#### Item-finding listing
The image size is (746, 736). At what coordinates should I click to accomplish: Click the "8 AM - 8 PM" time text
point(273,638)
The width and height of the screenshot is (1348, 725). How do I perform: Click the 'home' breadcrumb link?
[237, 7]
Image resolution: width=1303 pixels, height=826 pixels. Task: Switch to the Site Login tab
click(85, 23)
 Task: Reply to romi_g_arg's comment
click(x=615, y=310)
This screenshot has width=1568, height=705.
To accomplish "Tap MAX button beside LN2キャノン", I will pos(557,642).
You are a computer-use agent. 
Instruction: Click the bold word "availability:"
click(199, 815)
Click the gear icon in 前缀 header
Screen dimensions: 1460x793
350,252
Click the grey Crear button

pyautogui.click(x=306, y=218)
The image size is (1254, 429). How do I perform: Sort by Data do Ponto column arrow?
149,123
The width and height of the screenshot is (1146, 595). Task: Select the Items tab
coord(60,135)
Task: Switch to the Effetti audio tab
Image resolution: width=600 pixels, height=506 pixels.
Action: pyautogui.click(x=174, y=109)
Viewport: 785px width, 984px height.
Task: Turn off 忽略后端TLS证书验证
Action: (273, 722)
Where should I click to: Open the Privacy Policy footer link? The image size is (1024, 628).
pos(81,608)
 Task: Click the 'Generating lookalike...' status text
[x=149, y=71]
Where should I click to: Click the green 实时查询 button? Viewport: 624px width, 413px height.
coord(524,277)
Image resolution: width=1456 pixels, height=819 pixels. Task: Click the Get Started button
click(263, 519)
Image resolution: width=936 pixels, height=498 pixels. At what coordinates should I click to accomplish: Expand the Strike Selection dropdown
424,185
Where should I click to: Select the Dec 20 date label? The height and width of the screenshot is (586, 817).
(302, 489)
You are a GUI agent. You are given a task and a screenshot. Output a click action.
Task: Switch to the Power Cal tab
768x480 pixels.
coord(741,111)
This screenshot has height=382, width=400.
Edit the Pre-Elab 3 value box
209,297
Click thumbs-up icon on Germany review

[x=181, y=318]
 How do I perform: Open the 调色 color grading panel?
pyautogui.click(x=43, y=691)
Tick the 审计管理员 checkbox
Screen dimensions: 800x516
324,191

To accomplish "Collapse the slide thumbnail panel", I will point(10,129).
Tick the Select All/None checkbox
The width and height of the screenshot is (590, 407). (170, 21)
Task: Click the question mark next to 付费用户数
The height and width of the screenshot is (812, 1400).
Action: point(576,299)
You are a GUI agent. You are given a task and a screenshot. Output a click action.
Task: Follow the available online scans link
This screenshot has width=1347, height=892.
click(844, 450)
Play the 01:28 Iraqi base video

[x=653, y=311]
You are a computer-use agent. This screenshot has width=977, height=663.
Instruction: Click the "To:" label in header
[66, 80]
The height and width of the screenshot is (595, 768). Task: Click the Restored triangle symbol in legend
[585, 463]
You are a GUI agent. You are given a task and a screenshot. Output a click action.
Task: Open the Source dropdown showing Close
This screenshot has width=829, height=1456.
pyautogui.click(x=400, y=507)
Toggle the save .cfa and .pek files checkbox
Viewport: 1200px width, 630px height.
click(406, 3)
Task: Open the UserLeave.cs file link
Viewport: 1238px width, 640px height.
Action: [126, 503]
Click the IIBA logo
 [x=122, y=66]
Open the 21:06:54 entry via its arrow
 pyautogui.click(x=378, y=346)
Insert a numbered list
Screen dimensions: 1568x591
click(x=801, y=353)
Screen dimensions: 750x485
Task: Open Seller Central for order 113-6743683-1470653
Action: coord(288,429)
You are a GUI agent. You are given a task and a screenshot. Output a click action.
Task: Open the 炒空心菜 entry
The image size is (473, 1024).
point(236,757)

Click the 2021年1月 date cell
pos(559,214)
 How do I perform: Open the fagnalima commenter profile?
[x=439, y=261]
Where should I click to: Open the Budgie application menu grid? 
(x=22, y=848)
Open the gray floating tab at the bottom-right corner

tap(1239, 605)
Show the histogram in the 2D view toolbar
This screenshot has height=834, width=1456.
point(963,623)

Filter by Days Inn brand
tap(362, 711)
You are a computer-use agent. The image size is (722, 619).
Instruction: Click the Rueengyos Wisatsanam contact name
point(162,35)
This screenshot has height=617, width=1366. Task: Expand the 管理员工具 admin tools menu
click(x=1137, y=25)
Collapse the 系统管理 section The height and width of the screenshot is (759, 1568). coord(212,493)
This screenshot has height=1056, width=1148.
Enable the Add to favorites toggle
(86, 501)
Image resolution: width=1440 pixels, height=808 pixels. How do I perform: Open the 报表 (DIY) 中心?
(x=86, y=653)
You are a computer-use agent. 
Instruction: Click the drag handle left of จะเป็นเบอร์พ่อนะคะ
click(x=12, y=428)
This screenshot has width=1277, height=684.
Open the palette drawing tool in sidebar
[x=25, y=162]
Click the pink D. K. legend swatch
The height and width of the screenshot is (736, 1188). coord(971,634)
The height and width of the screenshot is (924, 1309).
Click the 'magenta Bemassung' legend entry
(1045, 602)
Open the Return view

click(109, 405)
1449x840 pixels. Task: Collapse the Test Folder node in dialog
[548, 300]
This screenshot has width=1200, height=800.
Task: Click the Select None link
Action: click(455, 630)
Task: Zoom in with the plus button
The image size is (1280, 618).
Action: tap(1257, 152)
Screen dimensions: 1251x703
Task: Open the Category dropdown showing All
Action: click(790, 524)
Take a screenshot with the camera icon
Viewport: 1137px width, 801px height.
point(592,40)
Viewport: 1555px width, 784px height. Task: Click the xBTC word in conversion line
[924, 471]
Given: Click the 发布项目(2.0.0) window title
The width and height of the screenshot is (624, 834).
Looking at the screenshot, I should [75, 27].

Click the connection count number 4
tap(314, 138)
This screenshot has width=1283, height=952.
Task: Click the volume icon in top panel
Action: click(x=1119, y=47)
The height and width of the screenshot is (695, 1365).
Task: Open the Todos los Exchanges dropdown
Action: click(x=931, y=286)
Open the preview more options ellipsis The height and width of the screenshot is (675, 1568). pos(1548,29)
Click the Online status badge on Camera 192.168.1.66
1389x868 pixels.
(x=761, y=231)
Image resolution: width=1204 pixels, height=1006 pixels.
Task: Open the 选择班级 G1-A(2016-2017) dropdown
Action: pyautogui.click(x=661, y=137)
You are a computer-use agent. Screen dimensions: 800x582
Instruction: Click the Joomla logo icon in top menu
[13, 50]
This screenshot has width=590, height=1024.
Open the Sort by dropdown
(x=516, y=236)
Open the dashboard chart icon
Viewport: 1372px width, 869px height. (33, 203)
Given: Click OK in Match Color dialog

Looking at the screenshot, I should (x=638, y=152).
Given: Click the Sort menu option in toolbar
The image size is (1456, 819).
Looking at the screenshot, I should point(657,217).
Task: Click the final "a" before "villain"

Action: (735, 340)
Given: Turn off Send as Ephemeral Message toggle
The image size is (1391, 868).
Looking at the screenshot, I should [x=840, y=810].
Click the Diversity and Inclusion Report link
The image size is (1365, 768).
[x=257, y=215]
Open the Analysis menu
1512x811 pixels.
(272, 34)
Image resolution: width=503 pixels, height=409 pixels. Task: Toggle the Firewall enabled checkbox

#### What is needed
Recast the lines of the listing above, starting at the line that contains "This screenshot has height=617, width=1366." and ending at the line that contains "Action: click(455, 630)", as a numbered list, leaving out any blank lines.

#### Problem solution
1. This screenshot has height=617, width=1366. Task: Expand the 管理员工具 admin tools menu
2. click(x=1137, y=25)
3. Collapse the 系统管理 section The height and width of the screenshot is (759, 1568). coord(212,493)
4. This screenshot has height=1056, width=1148.
5. Enable the Add to favorites toggle
6. (86, 501)
7. Image resolution: width=1440 pixels, height=808 pixels. How do I perform: Open the 报表 (DIY) 中心?
8. (x=86, y=653)
9. You are a computer-use agent. 
10. Instruction: Click the drag handle left of จะเป็นเบอร์พ่อนะคะ
11. click(x=12, y=428)
12. This screenshot has width=1277, height=684.
13. Open the palette drawing tool in sidebar
14. [x=25, y=162]
15. Click the pink D. K. legend swatch
16. The height and width of the screenshot is (736, 1188). coord(971,634)
17. The height and width of the screenshot is (924, 1309).
18. Click the 'magenta Bemassung' legend entry
19. (1045, 602)
20. Open the Return view
21. click(109, 405)
22. 1449x840 pixels. Task: Collapse the Test Folder node in dialog
23. [548, 300]
24. This screenshot has width=1200, height=800.
25. Task: Click the Select None link
26. Action: click(455, 630)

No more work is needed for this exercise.